Bed Bath & Beyond Inc. is getting ready to file for bankruptcy as early as this weekend, as the embattled retailer struggles with raising enough capital to avoid default due to plummeting stock prices, sources familiar with the matter said.
The company recently said it needed to generate $300 million from share sales by April 26 to stay out of bankruptcy. If it fails to meet the deadline, the company will lose eligibility to continue selling stock under its share registration documents, The Wall Street Journal reported.
The stock closed at 46 cents on Wednesday, leaving Bed Bath & Beyond with an uphill battle to raise the necessary funds within the allotted time.
The company shares dropped nearly 25% early Thursday morning.
The retail chain had raised $48.5 million from its most recent stock-sale initiative as of April 10. However, with only 178 million shares available for sale at the time, the company was expected to generate only $70 million to $80 million due to the stock’s recent trading prices.
Bed Bath & Beyond didn’t respond to The Post’s request for comment.
Bed Bath & Beyond first revealed its potential bankruptcy in January.

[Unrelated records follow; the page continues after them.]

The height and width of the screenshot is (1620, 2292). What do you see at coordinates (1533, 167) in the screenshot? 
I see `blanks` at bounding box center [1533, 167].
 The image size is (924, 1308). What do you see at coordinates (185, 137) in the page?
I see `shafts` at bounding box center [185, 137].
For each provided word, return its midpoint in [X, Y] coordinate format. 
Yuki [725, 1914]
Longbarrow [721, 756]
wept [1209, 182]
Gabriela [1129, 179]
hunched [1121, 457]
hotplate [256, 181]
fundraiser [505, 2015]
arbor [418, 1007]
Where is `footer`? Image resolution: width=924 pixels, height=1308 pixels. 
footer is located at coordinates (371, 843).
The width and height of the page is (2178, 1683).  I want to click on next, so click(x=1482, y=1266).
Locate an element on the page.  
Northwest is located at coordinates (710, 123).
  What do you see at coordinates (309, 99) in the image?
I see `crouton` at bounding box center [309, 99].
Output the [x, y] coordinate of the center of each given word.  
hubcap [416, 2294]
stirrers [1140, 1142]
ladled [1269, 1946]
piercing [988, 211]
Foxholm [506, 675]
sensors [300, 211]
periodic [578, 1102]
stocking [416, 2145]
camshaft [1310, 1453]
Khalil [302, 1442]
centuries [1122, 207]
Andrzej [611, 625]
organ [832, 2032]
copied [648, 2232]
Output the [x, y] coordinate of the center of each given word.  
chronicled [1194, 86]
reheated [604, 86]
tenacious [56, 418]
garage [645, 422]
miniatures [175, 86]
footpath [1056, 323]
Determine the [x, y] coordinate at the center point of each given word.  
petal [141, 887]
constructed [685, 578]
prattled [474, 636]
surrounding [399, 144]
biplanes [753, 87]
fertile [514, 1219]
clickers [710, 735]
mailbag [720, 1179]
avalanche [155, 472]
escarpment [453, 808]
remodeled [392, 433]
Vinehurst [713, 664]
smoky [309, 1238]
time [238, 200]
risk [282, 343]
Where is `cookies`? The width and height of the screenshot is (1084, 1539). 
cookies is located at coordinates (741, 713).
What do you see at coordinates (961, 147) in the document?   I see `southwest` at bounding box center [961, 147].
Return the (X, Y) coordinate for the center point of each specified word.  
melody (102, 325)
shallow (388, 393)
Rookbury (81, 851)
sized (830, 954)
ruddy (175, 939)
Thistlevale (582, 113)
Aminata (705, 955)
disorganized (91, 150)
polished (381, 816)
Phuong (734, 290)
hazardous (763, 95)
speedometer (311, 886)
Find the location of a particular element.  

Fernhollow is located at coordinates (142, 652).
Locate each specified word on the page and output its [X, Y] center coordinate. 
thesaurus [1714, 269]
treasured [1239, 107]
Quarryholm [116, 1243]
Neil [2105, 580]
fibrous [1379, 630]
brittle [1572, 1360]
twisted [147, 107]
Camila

However, with the $225 million gained from stock sales and a pledge for $800 million to pay down its debt load in February, the company managed to stave off Chapter 11.
It has warned that without sufficient capital from its equity offering, bankruptcy and asset liquidation are likely. .
The home-goods retailer’s business has been declining, with preliminary results indicating a 40% to 50% drop in comparable-store sales for the quarter that ended on February 25.
The company may get more time to raise capital from equity investors, but obtaining shareholder authorization to issue more equity is necessary and will be decided by a vote on May 9.
Government filings show that Bed Bath & Beyond is additionally constrained by a schedule imposed by its lenders, Sixth Street Partners and JPMorgan Chase, mandating the company to generate $232 million by June 27.
Holders of 428 million shares as of March 27 are eligible to participate in the vote, and the financially struggling company must obtain a majority for the proposal to be approved.
The fact that Bed Bath & Beyond stock is primarily owned by individual investors, according to investors and analysts, could pose a challenge for the company in securing the required votes.
Generally, it is more challenging to gather votes from a widely scattered group of retail investors than from a smaller, more concentrated group of institutional firms.
Last month, Bed Bath & Beyond terminated a unique financing arrangement with hedge-fund manager Hudson Bay Capital Management LP, which was intended to provide up to $1 billion over 10 months to support the company’s revitalization efforts.